Scientific classification
- Kingdom: Plantae
- Clade: Tracheophytes
- Clade: Angiosperms
- Clade: Eudicots
- Clade: Asterids
- Order: Apiales
- Family: Apiaceae
- Genus: Sanicula
- Species: S. mariversa
- Binomial name: Sanicula mariversa Nagata & Gon

= Sanicula mariversa =

- Genus: Sanicula
- Species: mariversa
- Authority: Nagata & Gon

Species of flowering plant

Sanicula mariversa is a rare species of flowering plant in the family Apiaceae known by the common name Waianae Range black-snakeroot. It is endemic to Hawaii, where it is known only from the Waianae Mountains on the island of Oahu. It is threatened by the degradation of its habitat. It is a federally listed endangered species of the United States.

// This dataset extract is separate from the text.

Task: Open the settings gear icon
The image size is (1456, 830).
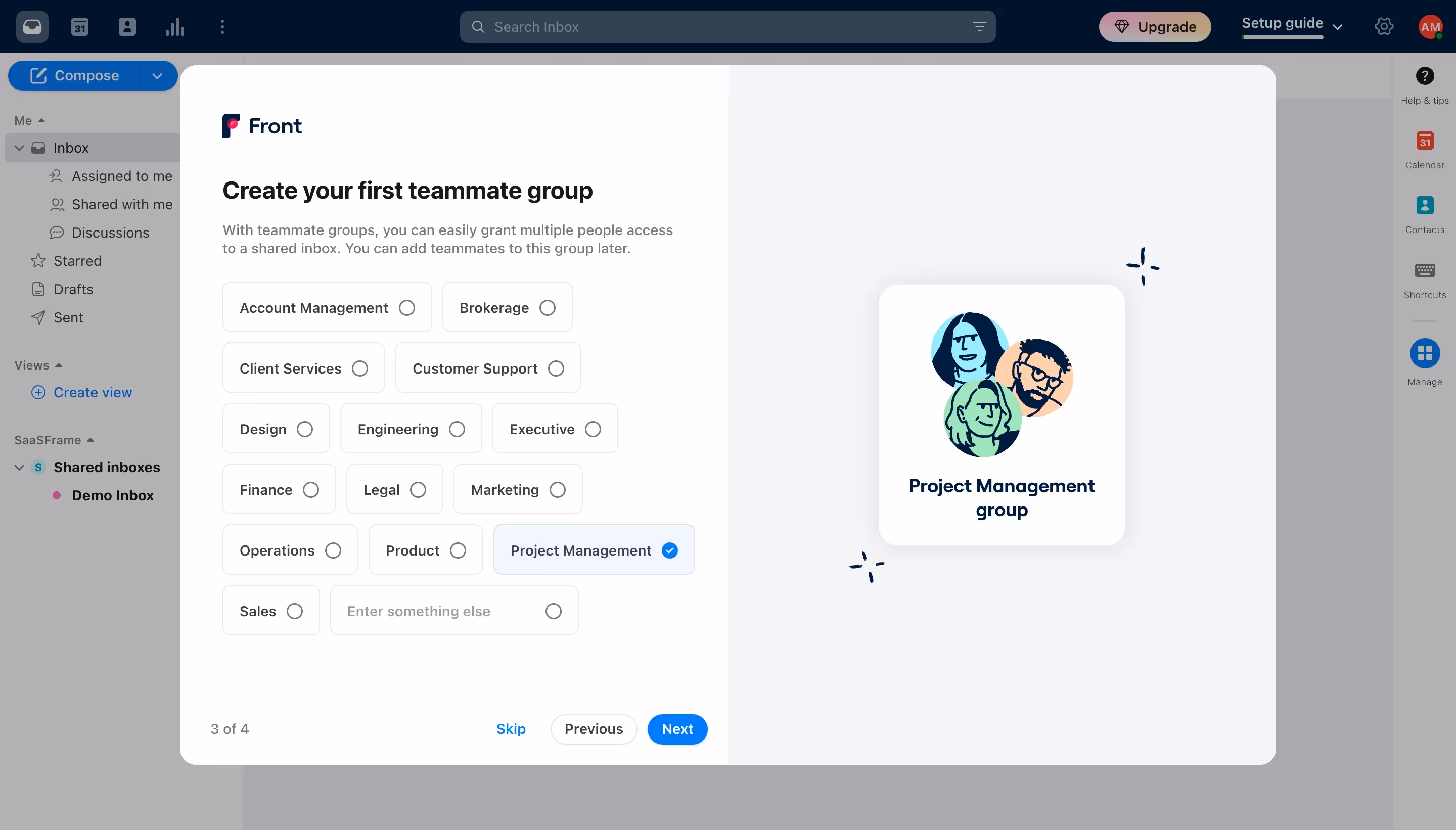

This plant produces erect, branching stems 40 to 70 centimeters long from a thick caudex. The leaves have leathery, dark green, heart-shaped or kidney-shaped blades up to 15 centimeters long by 23 wide which are palmately divided into three to five dissected lobes. The inflorescence is a cluster of many tiny yellow flowers, each flower measuring only about a 0.1 centimeter long. The fruit, measuring about half a centimeter long, is covered in hooked prickles. This species is a monocarpic perennial, growing for several years, flowering and fruiting only once, then dying. The plant withers after its growing season each year and remains dormant for the rest of the year, which is probably why it was not officially collected until 1985 nor described to science until 1987. The plant was named for its residence on a ridge overlooking the ocean.

This plant grows on the Makua-Keaau and Kaluaa-Lualualei Summit Ridges of the central Waianae Mountains. The habitat is lower-elevation moist grassland. The plants grow in deep soil and in cracks in steep rock cliffs. The surrounding ground has a layer of mosses and lichens. The area has been invaded by non-native species of grasses including soft chess (Bromus mollis) and annual fescue (Vulpia spp.). Another source of habitat degradation is the mountains' population of feral goats, which scale the slopes, breaking up the soil and causing erosion.

As of 2006 there were 18 mature individuals and 170 immature plants remaining.